Exercise
Find the string "computer" in the records and copy each line where it occurs.

Dataset records
++++++++

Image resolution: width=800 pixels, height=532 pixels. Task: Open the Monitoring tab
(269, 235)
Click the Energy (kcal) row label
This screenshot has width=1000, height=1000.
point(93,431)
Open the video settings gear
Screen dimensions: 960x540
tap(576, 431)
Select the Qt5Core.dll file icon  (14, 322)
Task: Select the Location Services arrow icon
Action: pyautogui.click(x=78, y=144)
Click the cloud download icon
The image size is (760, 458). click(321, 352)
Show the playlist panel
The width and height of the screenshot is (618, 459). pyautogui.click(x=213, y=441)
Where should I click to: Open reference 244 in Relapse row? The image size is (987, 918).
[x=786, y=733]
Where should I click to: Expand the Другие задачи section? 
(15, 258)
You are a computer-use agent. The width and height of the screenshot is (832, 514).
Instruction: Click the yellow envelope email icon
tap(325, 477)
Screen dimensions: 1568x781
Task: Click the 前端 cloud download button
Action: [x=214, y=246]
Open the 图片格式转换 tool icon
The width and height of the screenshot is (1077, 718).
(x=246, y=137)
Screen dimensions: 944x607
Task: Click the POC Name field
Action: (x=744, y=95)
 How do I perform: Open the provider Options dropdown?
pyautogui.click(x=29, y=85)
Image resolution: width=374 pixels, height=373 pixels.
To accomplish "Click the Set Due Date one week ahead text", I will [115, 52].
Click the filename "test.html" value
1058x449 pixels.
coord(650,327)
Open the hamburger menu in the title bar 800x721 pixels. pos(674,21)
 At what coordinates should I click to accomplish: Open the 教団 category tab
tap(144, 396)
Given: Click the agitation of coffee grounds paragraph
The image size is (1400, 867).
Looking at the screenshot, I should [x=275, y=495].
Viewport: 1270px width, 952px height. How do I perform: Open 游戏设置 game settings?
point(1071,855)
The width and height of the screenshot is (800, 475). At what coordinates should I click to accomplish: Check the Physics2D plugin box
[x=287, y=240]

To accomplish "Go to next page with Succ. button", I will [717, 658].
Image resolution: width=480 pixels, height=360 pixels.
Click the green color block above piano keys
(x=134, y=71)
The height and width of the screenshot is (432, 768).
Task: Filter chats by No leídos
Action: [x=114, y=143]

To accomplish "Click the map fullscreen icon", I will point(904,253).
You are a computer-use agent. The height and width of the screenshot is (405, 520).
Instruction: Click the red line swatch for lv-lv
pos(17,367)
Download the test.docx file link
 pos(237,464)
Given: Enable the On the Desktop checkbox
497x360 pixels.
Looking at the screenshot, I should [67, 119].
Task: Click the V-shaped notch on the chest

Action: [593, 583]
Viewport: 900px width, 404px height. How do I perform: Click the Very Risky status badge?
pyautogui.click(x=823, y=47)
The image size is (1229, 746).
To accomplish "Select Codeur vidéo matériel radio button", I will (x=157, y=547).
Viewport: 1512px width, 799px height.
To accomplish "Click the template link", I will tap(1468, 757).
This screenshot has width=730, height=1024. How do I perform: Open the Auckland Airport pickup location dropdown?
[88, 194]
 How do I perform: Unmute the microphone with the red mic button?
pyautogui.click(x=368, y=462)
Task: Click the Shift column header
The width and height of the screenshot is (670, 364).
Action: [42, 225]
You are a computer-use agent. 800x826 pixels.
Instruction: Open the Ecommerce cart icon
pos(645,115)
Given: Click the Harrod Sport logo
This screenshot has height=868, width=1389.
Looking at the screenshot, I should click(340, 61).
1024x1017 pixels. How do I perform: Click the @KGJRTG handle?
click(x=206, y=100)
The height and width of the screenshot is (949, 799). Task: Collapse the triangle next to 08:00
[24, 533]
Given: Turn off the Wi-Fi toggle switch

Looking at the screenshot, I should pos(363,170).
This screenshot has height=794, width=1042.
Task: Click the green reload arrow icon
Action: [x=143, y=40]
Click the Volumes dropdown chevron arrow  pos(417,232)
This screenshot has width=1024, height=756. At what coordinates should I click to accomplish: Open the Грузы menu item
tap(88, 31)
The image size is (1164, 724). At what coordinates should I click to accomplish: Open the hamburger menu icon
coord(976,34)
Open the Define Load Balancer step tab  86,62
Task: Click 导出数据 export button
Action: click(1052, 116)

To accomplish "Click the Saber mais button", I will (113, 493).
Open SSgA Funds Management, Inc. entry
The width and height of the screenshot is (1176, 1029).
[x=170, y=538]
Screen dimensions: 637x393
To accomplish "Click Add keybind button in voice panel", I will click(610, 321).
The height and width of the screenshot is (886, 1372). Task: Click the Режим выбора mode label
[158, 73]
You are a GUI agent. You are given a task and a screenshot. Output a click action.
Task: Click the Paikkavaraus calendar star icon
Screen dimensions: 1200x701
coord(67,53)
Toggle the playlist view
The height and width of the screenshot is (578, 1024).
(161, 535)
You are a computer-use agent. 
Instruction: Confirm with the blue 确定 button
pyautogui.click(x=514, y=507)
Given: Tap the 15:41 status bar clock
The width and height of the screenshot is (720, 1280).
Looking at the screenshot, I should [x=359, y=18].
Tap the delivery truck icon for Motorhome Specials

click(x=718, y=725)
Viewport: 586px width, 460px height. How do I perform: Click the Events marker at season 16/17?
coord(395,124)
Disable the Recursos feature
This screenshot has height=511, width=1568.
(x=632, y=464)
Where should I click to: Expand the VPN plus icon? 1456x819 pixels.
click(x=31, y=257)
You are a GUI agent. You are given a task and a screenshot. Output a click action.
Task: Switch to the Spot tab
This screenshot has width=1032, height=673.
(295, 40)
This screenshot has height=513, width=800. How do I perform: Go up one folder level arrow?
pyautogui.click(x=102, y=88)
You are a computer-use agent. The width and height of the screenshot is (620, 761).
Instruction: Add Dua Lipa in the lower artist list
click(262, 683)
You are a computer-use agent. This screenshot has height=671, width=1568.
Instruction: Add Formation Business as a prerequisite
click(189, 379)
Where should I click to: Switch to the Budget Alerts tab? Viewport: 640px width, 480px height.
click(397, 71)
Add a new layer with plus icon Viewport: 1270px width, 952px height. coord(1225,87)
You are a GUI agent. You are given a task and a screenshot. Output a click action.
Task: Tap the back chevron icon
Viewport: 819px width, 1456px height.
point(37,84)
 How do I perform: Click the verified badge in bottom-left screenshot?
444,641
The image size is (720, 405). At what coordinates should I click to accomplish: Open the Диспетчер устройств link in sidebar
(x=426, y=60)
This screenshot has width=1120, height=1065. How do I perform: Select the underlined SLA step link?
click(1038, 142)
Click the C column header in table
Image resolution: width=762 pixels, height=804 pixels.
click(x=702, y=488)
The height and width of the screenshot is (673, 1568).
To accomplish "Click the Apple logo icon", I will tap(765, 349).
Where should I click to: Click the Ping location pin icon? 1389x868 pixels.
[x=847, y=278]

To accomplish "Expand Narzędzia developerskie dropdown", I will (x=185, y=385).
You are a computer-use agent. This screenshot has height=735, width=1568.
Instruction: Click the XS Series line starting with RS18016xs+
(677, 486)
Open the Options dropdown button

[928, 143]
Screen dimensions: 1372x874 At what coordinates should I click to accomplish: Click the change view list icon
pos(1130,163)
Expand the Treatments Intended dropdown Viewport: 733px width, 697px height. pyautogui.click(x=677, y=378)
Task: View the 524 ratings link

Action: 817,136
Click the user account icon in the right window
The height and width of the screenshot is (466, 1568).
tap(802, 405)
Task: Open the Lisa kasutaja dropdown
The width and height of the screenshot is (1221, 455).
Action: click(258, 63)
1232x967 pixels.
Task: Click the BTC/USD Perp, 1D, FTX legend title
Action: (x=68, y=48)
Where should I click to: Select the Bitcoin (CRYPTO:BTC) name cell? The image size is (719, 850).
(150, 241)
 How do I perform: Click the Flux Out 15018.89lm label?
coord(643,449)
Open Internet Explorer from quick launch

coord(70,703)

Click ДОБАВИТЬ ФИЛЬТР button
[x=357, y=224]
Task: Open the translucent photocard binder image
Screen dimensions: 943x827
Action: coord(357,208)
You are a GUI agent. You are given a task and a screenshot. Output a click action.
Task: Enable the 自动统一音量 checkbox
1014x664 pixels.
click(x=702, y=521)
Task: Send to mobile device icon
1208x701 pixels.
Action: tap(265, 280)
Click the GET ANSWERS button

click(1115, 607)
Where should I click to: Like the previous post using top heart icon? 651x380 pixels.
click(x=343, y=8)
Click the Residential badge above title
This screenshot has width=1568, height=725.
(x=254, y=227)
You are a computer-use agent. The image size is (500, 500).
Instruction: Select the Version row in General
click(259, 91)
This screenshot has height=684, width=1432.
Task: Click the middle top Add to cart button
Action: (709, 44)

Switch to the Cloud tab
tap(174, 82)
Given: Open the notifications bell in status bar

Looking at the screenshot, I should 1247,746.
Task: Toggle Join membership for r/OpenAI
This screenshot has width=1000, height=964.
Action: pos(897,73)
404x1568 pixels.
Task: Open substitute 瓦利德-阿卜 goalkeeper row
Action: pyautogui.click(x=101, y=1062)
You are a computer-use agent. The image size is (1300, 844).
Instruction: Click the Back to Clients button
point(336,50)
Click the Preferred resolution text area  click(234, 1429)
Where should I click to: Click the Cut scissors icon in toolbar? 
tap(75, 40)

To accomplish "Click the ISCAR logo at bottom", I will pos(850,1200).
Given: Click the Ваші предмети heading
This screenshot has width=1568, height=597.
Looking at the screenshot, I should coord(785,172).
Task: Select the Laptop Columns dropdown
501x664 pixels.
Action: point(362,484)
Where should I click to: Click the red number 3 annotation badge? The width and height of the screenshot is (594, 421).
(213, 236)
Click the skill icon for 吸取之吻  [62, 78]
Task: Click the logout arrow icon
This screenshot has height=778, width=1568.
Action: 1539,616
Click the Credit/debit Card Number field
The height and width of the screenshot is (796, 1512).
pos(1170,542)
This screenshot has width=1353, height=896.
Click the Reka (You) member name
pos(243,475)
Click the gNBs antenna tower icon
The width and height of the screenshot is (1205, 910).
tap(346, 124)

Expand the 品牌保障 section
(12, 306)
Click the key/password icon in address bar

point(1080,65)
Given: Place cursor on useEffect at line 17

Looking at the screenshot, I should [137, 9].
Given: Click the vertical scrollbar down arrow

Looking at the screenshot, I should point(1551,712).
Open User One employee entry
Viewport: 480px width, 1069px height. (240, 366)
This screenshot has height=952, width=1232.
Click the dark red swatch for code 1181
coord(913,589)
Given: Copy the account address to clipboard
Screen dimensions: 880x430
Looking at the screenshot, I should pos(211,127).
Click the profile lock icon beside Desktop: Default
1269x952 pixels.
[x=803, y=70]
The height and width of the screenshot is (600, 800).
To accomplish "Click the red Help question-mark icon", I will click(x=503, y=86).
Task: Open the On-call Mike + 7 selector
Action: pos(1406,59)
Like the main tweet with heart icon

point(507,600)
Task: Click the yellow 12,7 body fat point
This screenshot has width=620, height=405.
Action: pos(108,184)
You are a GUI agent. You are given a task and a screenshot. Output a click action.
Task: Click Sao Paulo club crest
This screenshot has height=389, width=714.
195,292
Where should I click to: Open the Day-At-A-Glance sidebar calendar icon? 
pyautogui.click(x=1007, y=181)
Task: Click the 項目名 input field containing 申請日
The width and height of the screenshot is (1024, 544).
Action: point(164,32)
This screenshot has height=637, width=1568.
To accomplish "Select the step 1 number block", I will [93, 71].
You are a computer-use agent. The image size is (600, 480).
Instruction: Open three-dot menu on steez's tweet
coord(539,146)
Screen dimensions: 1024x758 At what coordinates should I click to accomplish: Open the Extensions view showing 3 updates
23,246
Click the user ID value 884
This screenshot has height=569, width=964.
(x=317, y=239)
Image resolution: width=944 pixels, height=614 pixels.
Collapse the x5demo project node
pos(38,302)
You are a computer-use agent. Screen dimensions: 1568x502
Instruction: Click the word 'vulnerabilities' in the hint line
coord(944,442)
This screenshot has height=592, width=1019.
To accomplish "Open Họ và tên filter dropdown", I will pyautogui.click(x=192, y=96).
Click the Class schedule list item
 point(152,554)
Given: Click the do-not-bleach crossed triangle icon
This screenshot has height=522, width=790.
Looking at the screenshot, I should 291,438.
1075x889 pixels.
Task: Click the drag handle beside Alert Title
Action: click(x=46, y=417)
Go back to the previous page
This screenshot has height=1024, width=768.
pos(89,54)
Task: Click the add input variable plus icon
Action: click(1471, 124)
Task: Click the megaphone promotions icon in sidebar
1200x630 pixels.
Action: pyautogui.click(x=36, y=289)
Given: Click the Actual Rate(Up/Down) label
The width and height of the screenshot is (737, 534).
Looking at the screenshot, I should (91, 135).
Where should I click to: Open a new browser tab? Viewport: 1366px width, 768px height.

++++++++

Task output
You are a computer-use agent. The width and height of the screenshot is (832, 514).
You are a computer-use agent. The height and width of the screenshot is (405, 520).
You are a computer-use agent. 800x826 pixels.
You are a computer-use agent. 
You are a computer-use agent. The width and height of the screenshot is (620, 761).
You are a computer-use agent. This screenshot has height=671, width=1568.
You are a computer-use agent. This screenshot has height=735, width=1568.
You are a computer-use agent. The image size is (500, 500).
You are a computer-use agent. The image size is (1300, 844).
You are a computer-use agent. The image size is (600, 480).
You are a computer-use agent. Screen dimensions: 1568x502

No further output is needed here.